12/12/2019

Fisiologia

La micción

Se considera micción al vaciado de la orina, cuando la vejiga a alcanzado su capacidad fisiológica

Dentro de la micción hay dos fases:

  • Llenado
  • Vaciado

La incontinencia urinaria se produce por un fallo en la fase del llenado, esta puede ser debida a:

  • Al fallo uretral
  • Por causa vesical (musculo de la vejiga)

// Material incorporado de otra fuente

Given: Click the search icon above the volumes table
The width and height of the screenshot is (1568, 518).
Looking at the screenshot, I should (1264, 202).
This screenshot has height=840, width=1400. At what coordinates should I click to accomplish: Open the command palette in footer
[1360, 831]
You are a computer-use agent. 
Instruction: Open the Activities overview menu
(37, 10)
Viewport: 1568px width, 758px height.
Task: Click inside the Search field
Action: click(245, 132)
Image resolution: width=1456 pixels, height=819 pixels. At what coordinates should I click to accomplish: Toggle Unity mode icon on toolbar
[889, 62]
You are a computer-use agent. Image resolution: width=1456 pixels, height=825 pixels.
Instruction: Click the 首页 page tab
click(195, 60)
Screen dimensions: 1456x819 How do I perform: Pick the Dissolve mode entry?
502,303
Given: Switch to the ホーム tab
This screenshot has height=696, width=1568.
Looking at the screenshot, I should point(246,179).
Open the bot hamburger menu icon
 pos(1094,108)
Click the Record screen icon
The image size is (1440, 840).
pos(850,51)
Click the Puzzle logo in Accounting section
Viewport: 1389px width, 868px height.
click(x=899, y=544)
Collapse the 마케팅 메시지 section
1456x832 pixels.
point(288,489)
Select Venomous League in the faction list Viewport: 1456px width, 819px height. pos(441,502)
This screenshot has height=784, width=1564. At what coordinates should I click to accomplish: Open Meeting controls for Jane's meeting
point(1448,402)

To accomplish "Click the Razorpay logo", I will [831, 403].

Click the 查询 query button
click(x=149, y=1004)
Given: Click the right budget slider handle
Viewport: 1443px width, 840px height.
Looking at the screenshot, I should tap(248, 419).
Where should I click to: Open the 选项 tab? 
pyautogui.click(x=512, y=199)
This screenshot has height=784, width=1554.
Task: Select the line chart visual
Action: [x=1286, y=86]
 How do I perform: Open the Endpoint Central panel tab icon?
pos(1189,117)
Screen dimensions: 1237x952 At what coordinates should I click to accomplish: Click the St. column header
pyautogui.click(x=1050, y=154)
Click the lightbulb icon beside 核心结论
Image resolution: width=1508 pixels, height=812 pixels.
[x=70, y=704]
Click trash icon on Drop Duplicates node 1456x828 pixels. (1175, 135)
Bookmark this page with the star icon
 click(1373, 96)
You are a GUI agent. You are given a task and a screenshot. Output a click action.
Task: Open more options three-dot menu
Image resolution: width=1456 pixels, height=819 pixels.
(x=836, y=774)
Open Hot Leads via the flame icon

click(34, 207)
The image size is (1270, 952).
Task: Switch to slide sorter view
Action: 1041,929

En la fase de llenado, la vejiga se expende en función del aumento de la orina procedente de los uréteres. Su característica esencial es su capacidad de elasticidad. Por otra parte, la uretra que es el canal de vaciado de la vejiga se controla a través de dos mecanismos de cierre:

  • Esfínteres interno y externo, dichos esfínteres se encuentran próximos a la vejiga. El interno más próximo y el externo más alejado
  • El musculo liso de la uretra .

El ritmo con el que se llena y se vacía la orina se denomina DIURESIS

Este ritmo depende de los factores individuales de cada individuo como son la ingesta de líquidos, los ejercicios físicos etc.

La capacidad de la vejiga varía entre los 300 y 500 ml, siendo esta progresiva desde la niñez.

Durante el llenado permanecen cerrados los esfínteres y el musculo detrusor se modifica en función de la cantidad de orina. En cuanto se llega a la capacidad fisiológica de la vejiga se produce una relajación de los esfínteres y el musculo detrusor se contrae. Siendo la micción un acto voluntario

El control neurológico de la micción depende del sistema nervioso que es el encargado del control de la micción. Solo ante eventuales escapes de orina se pondrá en acción para contraer el esfínter externo y así evitar la incontinencia

Desarrollo de la continencia

Durante el primer año de vida, la micción se produce principalmente cuando el bebe está despierto, siendo las presiones de vaciado  mayores que en los adulto, ya que su vejiga es mucho más pequeña y esta irá aumentando con la edad.

Durante los dos primeros años se desarrolla la sensación consciente del llenado vesical (llenado de vejiga) y a través de un proceso de aprendizaje, el niño adquiere la voluntad de inhibir o retardar la micción, hasta alcanzar los hábitos del adulto. Estos hábitos se hacen patentes entre los 3 y los 5 años.